____ Data extracts

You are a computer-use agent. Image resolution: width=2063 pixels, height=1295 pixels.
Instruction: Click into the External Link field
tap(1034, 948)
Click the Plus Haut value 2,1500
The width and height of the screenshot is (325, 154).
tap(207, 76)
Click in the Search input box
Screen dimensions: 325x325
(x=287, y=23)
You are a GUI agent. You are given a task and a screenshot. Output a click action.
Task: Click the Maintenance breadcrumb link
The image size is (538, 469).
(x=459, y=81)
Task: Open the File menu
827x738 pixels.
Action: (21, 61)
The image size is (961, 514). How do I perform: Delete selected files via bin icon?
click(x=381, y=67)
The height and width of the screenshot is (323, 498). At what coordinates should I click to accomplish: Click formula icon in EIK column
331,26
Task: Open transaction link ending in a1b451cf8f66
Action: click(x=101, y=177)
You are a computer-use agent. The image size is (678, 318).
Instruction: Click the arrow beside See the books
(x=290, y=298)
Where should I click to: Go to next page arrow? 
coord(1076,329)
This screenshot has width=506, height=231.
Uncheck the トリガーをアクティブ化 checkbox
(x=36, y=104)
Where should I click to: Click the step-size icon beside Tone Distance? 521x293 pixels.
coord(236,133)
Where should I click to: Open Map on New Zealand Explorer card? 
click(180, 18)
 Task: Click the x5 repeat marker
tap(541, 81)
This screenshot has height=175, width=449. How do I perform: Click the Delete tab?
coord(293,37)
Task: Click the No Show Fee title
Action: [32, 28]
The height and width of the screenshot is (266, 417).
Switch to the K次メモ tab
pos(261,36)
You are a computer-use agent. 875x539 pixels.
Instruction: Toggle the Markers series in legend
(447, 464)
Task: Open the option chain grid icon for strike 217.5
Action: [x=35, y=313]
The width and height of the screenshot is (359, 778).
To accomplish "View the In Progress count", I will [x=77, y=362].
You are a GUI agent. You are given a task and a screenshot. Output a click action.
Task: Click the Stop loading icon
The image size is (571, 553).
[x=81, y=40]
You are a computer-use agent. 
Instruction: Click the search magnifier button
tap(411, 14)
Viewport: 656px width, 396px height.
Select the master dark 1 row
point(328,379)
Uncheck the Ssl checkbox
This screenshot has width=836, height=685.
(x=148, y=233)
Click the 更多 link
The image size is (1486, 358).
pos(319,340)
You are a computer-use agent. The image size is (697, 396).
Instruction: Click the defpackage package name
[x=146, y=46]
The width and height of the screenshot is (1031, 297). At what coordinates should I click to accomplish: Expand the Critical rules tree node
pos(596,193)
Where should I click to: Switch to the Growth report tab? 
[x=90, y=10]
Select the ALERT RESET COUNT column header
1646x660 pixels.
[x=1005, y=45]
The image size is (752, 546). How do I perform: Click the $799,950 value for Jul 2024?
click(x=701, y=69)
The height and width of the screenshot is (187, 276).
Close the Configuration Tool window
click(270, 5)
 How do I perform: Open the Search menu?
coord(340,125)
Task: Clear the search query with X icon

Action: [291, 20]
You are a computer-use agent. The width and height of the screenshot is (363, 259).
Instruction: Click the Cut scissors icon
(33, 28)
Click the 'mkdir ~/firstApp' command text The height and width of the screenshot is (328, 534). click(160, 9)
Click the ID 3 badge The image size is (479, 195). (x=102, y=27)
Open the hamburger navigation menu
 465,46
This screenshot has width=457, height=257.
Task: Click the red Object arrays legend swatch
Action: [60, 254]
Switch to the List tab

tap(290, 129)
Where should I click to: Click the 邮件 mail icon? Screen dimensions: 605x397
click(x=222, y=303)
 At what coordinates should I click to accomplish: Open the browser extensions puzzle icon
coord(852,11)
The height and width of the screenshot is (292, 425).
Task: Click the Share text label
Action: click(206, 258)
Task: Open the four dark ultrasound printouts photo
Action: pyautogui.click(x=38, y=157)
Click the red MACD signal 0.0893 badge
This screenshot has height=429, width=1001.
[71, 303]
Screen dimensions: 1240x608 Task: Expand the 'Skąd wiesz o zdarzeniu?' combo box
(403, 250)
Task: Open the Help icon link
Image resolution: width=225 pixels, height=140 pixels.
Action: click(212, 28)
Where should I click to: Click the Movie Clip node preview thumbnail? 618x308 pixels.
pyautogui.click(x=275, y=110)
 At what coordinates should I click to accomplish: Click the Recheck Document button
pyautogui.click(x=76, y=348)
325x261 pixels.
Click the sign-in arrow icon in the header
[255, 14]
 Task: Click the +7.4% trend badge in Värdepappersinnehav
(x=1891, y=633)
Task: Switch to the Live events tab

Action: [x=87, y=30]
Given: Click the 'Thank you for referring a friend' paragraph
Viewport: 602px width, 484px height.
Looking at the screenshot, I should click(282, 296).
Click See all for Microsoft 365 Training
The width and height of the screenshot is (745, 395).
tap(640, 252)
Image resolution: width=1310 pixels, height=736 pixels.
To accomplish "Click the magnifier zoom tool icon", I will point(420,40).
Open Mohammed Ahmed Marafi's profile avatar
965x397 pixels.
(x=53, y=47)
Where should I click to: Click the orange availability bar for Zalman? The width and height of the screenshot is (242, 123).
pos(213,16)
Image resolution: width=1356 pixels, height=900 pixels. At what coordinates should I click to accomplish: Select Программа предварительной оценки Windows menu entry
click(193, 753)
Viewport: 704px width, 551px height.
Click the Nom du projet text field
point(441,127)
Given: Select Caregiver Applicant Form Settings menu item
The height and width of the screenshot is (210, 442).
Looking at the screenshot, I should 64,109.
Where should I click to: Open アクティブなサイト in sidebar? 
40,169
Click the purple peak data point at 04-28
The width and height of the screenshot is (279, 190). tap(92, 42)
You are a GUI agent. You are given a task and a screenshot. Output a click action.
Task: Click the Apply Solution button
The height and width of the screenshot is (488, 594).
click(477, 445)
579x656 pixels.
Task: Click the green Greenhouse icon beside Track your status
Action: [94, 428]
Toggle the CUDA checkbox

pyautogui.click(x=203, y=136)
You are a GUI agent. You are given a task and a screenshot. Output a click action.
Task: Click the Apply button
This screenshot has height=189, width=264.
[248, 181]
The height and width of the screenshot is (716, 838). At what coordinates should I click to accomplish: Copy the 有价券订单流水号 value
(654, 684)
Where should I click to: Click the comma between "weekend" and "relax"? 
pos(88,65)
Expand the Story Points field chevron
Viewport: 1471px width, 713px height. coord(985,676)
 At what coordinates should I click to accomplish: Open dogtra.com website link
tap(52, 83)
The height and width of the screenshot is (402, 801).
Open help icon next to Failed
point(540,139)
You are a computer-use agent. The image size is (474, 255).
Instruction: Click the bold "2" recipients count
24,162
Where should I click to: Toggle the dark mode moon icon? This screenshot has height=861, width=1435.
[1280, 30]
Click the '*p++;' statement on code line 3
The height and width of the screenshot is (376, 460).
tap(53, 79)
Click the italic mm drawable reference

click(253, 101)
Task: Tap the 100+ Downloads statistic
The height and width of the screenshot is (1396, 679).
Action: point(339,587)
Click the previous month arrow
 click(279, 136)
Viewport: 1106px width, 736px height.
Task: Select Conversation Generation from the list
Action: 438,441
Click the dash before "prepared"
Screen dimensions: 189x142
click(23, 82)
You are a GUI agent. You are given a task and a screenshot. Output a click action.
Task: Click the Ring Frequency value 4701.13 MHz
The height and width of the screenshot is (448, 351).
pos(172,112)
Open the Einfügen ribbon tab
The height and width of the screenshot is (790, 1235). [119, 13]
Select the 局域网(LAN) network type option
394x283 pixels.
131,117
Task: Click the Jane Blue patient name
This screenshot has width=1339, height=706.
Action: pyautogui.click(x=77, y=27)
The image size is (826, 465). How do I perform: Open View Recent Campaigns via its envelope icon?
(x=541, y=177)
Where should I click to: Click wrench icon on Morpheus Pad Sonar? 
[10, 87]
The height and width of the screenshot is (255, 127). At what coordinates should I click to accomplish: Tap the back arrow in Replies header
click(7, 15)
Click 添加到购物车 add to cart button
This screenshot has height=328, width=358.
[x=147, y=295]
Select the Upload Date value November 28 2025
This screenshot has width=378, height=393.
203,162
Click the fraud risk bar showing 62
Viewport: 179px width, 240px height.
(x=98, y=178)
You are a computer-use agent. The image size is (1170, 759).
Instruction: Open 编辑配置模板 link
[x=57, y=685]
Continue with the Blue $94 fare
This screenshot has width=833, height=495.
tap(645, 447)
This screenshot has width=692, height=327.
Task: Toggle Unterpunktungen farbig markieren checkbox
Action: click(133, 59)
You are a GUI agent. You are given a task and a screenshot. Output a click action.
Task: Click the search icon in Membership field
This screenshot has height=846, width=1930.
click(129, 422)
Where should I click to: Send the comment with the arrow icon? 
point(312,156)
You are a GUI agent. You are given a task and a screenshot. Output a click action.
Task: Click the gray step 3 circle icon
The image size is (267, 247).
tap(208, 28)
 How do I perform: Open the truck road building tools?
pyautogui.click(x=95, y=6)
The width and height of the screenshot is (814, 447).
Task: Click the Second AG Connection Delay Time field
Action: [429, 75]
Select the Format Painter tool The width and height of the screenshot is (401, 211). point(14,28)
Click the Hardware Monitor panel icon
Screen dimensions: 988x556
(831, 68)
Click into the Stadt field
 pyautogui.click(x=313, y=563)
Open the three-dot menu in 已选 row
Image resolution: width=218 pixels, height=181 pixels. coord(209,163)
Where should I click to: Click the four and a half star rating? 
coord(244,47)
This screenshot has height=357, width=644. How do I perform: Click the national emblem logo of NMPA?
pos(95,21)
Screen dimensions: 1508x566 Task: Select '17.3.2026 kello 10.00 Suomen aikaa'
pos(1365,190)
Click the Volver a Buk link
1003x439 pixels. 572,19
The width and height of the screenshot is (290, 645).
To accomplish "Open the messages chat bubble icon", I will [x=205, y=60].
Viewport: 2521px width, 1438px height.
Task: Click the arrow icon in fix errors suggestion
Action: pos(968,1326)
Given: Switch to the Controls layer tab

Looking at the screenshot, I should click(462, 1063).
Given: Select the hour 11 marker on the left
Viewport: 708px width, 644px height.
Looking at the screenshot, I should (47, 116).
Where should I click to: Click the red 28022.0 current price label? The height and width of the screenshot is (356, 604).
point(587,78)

________

## Task brief
Look through the material and find each line that includes "Apply", then copy it.

## Solution below
Task: Click the Apply Solution button
Task: Click the Apply button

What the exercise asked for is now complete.